「全館空調」とは、読んで字のごとく「建物全体の温度を調節する機能を備えたシステム」のこと。その快適性をはじめ、さまざまなメリットが享受できることから、現在注目度の高い住宅設備になっています。その導入にあたっては設備を建物全体に張りめぐらせる必要があるため、建築段階から計画しておかなければなりません。注文住宅で全館空調を検討するにあたり、メリット・デメリットを考えてみましょう。
家族の快適・健康に貢献する全館空調
全館空調は、住居内の天井や壁にダクトを張り巡らせて、家の中のどこにいても室温を同じに保つことができるシステムです。室温の管理をベースに、室内の空気を常に入れ替える換気機能や、湿度を一定に保つ除湿(加湿)機能も備えたものが主流となっています。これまでもホテルやデパート、病院など広い面積がある公共施設では取り入れられてきましたが、これが一般の住宅にも導入され始めた背景には、エネルギーを上手に活用するオール電化のテクノロジーが進歩したこともさることがなら、住まいに快適性や健康を維持するための機能を求める需要が高まったことが考えられます。
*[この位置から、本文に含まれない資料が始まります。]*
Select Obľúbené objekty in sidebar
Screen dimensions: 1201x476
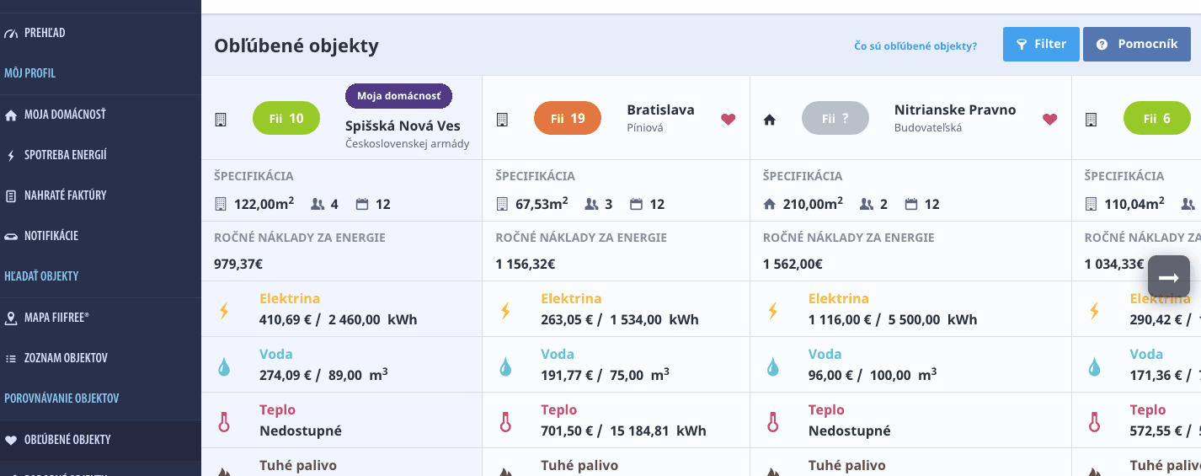pos(67,440)
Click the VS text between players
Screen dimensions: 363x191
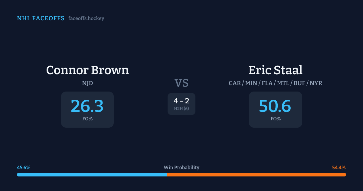pyautogui.click(x=182, y=83)
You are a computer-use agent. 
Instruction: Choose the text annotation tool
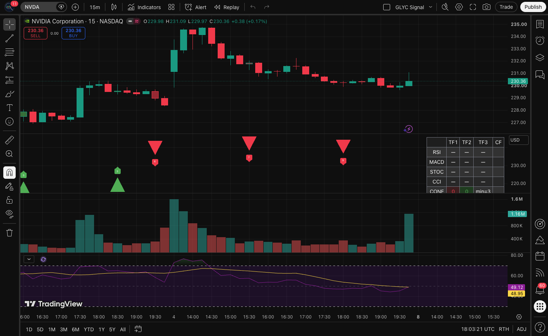[x=9, y=108]
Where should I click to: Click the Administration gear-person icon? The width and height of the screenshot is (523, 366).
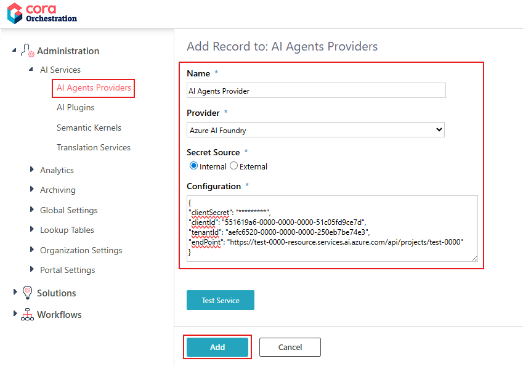coord(27,51)
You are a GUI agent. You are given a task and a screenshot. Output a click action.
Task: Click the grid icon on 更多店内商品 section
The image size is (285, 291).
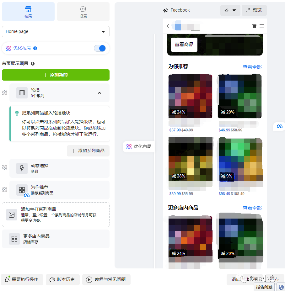click(x=14, y=239)
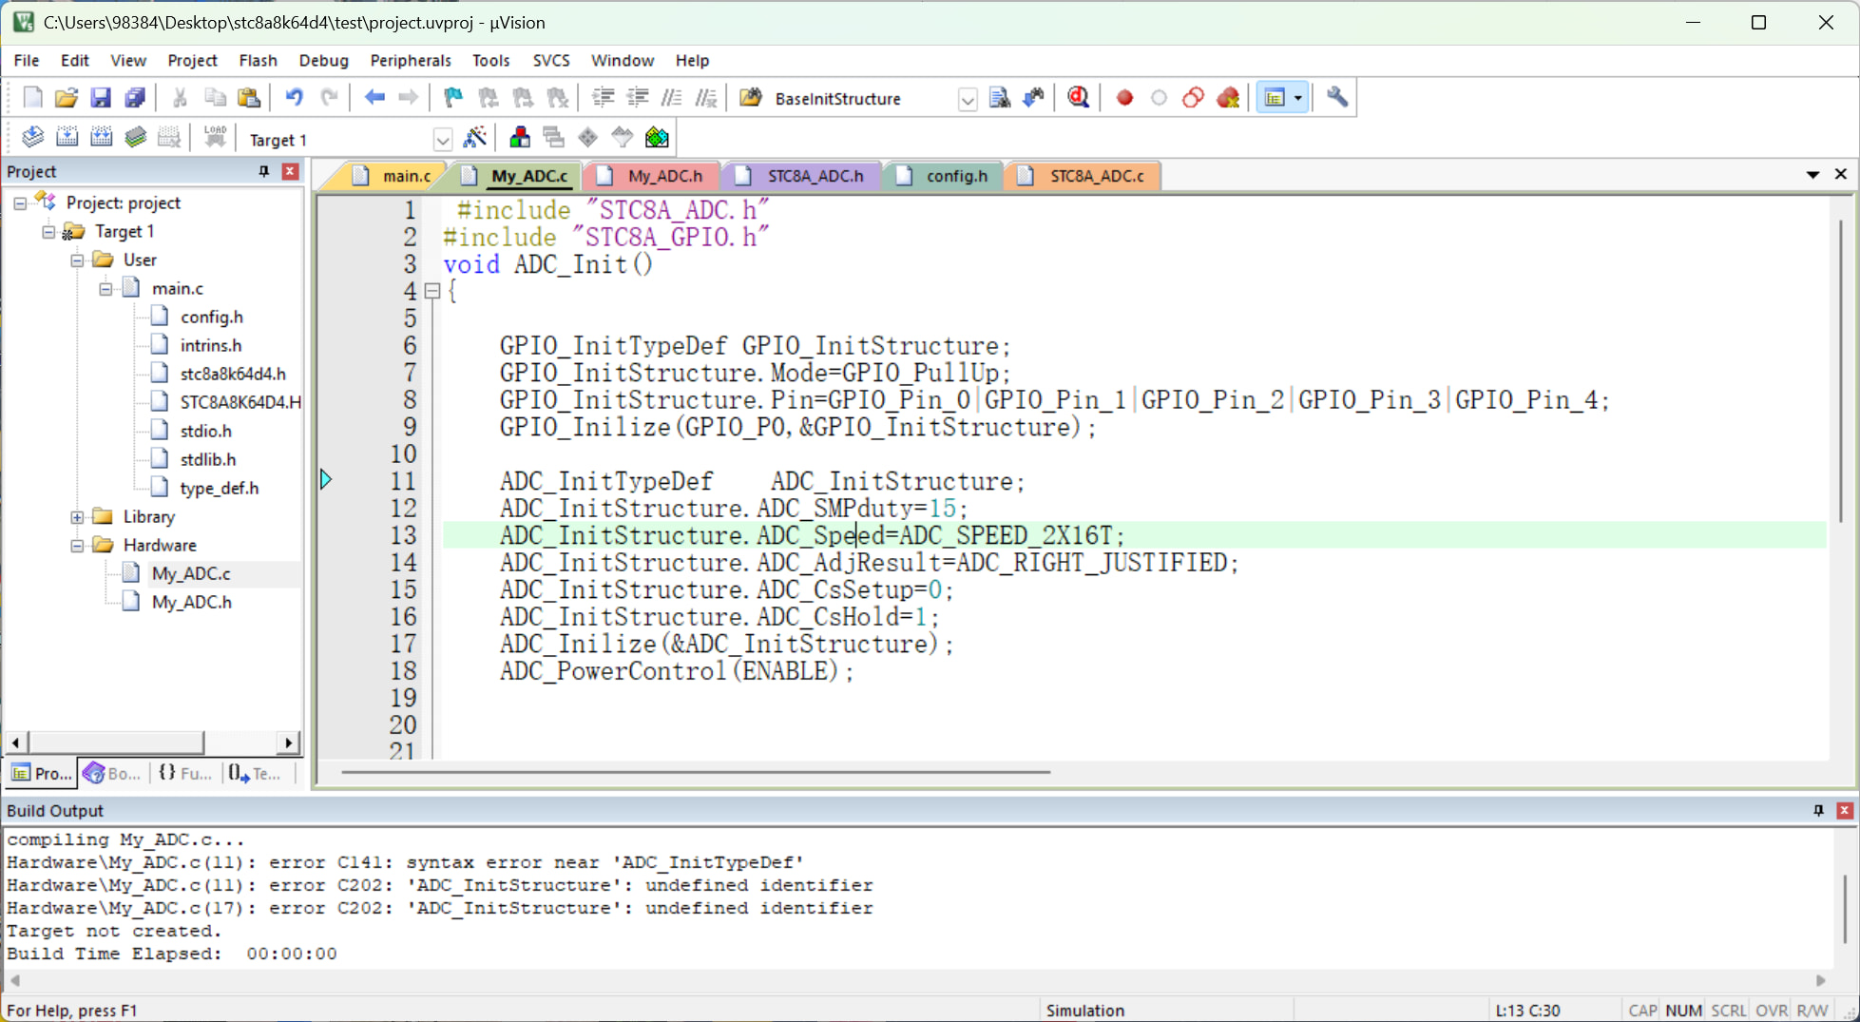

全館空調の最大のメリットも、やはりそこにあります。リビング、ダイニング、キッチンはもちろん、各居室、廊下、浴室、トイレに至るまで、室内をほぼ一定の温度に保つことが可能になるので、各部屋間の温度差は非常に小さくなります。ということは、暖かいリビングから寒い浴室やトイレに急に移動したことで血圧の変化が起こり、心筋梗塞や脳卒中などの重篤な疾患をもたらす「ヒートショック」の危険性も、これにより下げることができると言われています。また、全館空調の効果を高めるためには住宅の高気密高断熱化が不可欠になるので、家の中に結露が発生しにくくなります。すると結露の水分を養分とするカビやダニの発生も抑えられることから、それを原因とするアレルギー疾患の危険性も減らすことができます。また窓を開けなくても換気ができたり、屋内で洗濯物を干しても乾きやすいので、花粉によるアレルギーに悩む人にも優しい設備と言えます。とにかく玄関を入った瞬間から、家のどこにいても常に快適という状態が保たれているのは、とてもうれしい事ですね。
空間デザインの制限を取り払う効果も
全館空調のメリットは、住む人の健康面だけではありません。まずは住まいの意匠性を保てること。注文住宅により自分好みに室内をデザインしたとしても、エアコンの存在感が気になってしまう人は少なくなかったはず。それが全館空調では目立たない吹き出し口があるだけとなり、室内のデザインを損ねることがありません。もちろん一台一台に必要だった室外機もまとめられるので、屋内のみならず屋外の美観整備にもなります。
また、吹き抜けに憧れていたものの「冬は寒い」というデメリットを気にして諦めていた人でも、全館空調ならば建物全体の温度を同じにするので、気にならなくなるかもしれません。望んでいた室内空間を実現できるのは、大きなメリットといえるでしょう。さらにはエアコンごとに必要なフィルターのお手入れも、全館空調の場合はフィルターの数が一ヶ所か二ヶ所に限定されるのでお掃除も少し楽になるかもしれません。その点でもメリットが感じられるかもしれません。
気になるのは導入コストとランニングコスト
では、その反対のデメリットはどうでしょうか。
一番気になるのは、コストのことでしょう。確かに全館空調は、導入コストもランニングコストも通常のエアコンよりもかかるというのが、実際に導入した多くの人の感想のようです。もちろん機種や家の広さにもよりますが、延床面積35坪程度の家で約150万円〜約200万円というのが相場感。となると、エアコンが必要な部屋すべてに個別に設置するケースと比べて、割高になります。ただし、全館空調の寿命は30年程度といわれ、通常のエアコンの約3倍にもなると言われています。その間買い替えの必要がないことも考慮に入れると、思ったほど導入コストの差はないかもしれません。一方、ランニングコストはどうでしょう。全館空調システムは常時家全体の空調を行うため、各居室単位でシステムを切ったり入れたりすることは基本的にできません。そうなると家に人がいないときでも、人がない場所にも常に空調を利かすことになりますので、電気代のムダは多くなります。(メーカー機種によってはは節電モードがついている全館空調システムもあるそうです。)しかし使い方やライフスタイルによっては、むしろ割安になるケースもあるようです。例えば家族が多く、居室ごとのエアコン稼働の機会も多い家であれば、全館空調の方が安いことも考えられます。また太陽光や地熱などの自然エネルギーを利用したシステムであれば、ランニングコストを抑えられることもあるようです。この点では各メーカーの特徴を比較して、導入を検討するとよいでしょう。
全館空調は、今後も技術の進歩が進み、コストやメンテナンス性能などの改善が見込まれます。住まいの快適性を大幅に高めることができるシステムですから、メリット、デメリットをよく見極めた上で、注文住宅の際の検討材料に含めるとよいかもしれません。